Da mesma forma, se agrava, na mais vergonhosa impunidade, a situação de jornalistas do interior do país, sobretudo na fronteira com os Estados Unidos, ponto quente da droga, numa sinistra e rotineira seqüência, seqüestrados, torturados e assassinados pelos jagunços dos cartéis, ensandecidos com matérias investigativas sobre suas atividades criminais.
Escravidão sexual
Para a escritora e pesquisadora da Universidad Nacional Autónoma de México (Unam), Sara Sefchovich, colunista do prestigioso diário El Universal, ‘uma vez mais se faz evidente que vivemos num país onde florescem a corrupção policial e judicial, isso que é, precisamente, a matéria das denúncias de Lydia Cacho’. Há anos Lydia investiga, escreve e ajuda gente massacrada pelo crime organizado.
Por causa de um de seus livros (Los demonios del Edén, de 2005), no qual revelava e expunha uma enorme rede de pedofilia no México, envolvendo políticos e empresários, Lydia tem sido perseguida de forma implacável e de várias maneiras – vigiada, seguida, ameaçada por telefone e e-mail, enfim, uma angustiante vida diária feita de sobressaltos e sem um mínimo de segurança garantido pelo sistema.
Agora, com a publicação de um novo livro, Esclavas del poder, que documenta e denuncia a exploração sexual ao redor do mundo, o cerco em torno da jornalista voltou aos apertos anteriores e ela já não tem mais onde ou a quem apelar em sua própria proteção.
Como sempre, porém, enfrenta com coragem e tenacidade a repercussão da obra no México, onde também visitou prostíbulos, ruas e bares, constatando, entre outras barbaridades globalizadas, que se trata de um comércio que rende milhões de euros aos exploradores e nada às garotas raptadas e postas a serviço do sexo barato, nas mais aviltantes, imundas e perigosas condições. ‘O mundo experimenta uma explosão de redes que roubam, compram e escravizam meninas e mulheres’, , diz Lydia.
Janelas fechadas
O novo livro oferece, de forma involuntária, um contraste chocante com uma obra similar, O negócio da escravidão moderna, pesquisado e escrito por um americano, Siddhart Kara.

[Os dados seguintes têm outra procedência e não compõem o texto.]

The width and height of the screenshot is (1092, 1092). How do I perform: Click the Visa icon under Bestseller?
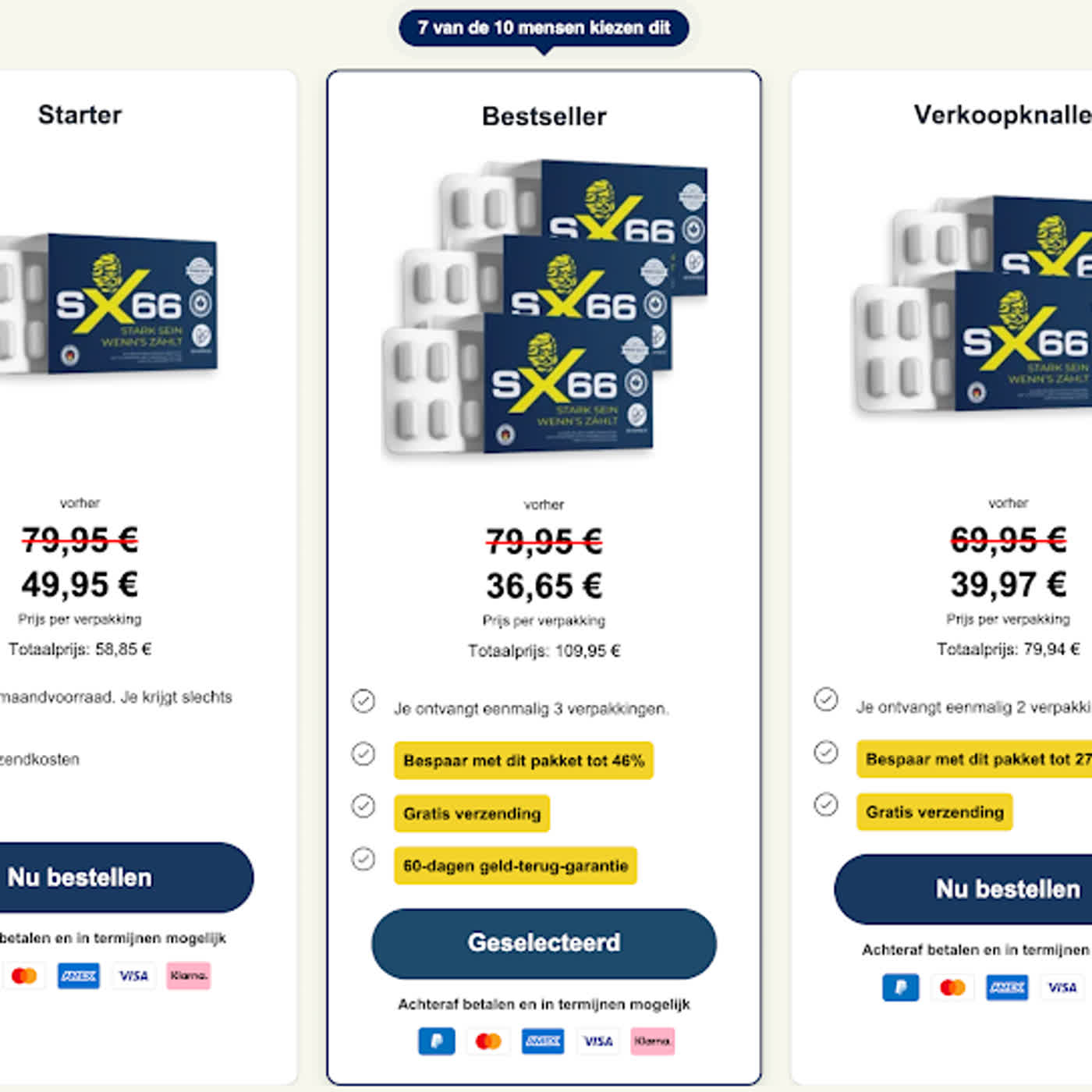pos(597,1041)
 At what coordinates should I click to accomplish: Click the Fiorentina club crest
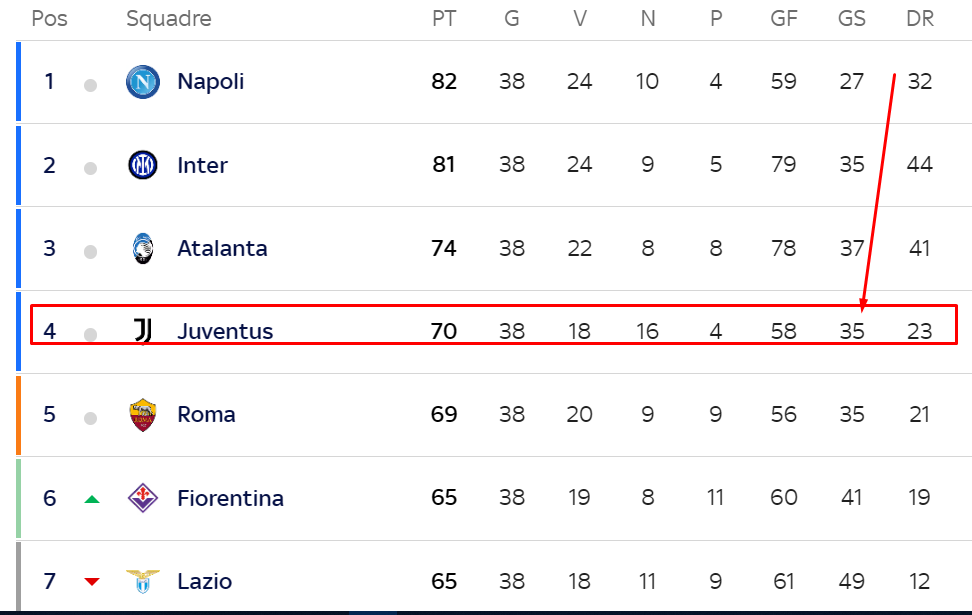pos(143,498)
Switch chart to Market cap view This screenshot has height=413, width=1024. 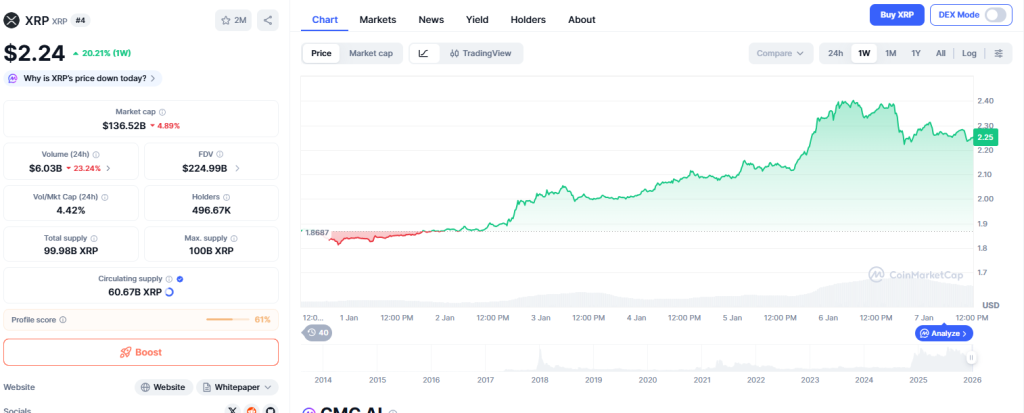(x=370, y=53)
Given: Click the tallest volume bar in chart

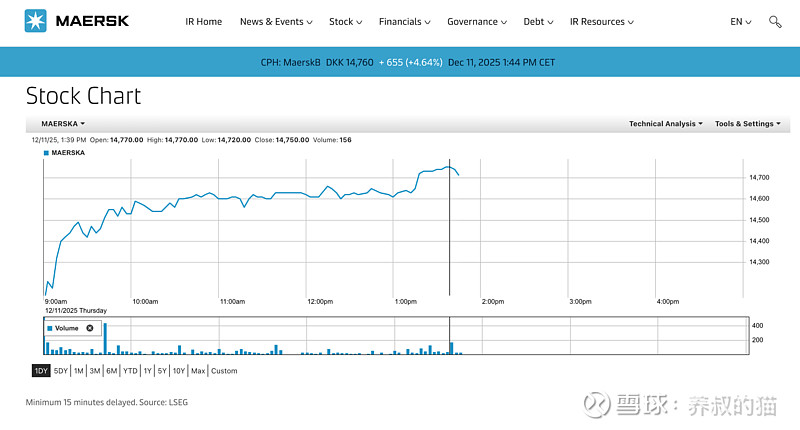Looking at the screenshot, I should pos(105,339).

Ele também percorreu o mundo investigando o tráfico sexual de mulheres e meninas – mais de 1 milhão de jovens submetidas a esse tipo de escravidão.
A diferença, conclusões semelhantes e méritos à parte, é que Kara recebeu, nos Estados Unidos, reconhecimentos, prêmios e um financiamento da Universidade Harvard para continuar suas pesquisas sobre o tema. No México, Lydia Cacho não pode nem abrir uma janela de sua casa em Cancún.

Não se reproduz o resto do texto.